■ YOUR GOAL: Repeat the lines from the one containing "Where should I" through the last line of the data, exactly, pictures omitted.

•••••

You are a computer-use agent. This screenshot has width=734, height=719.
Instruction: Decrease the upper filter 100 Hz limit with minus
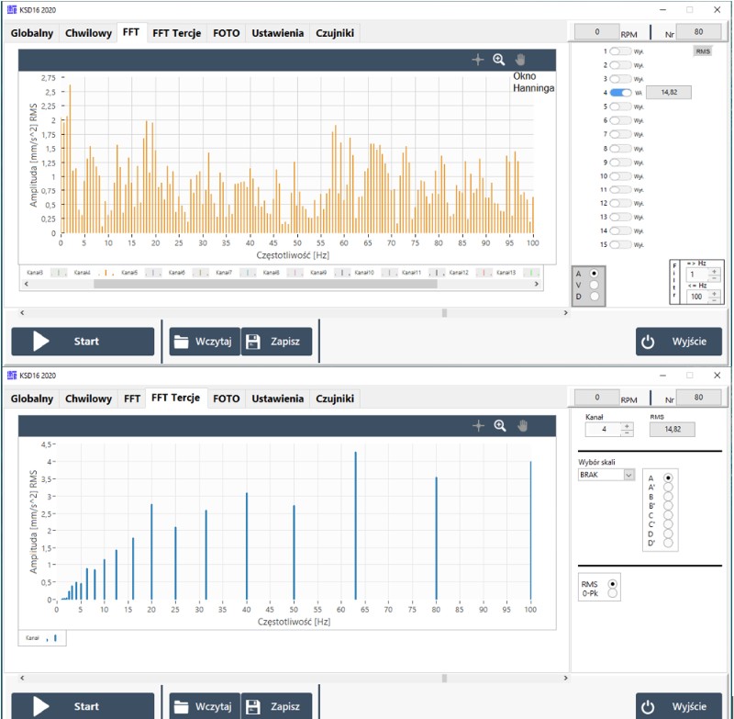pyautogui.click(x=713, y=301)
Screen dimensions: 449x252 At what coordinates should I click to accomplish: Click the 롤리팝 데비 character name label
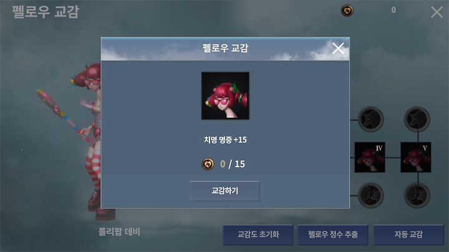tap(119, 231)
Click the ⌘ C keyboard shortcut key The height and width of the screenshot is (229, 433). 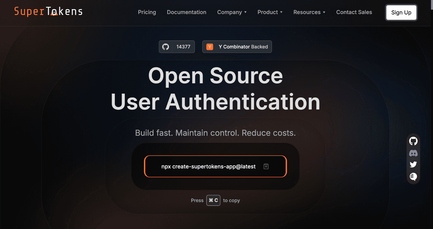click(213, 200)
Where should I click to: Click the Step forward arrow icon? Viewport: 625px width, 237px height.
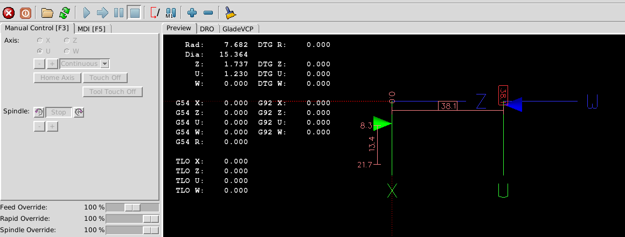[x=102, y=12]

•••••

■ TASK SOLUTION:
Where should I click to: Click the Step forward arrow icon? Viewport: 625px width, 237px height.
[x=102, y=12]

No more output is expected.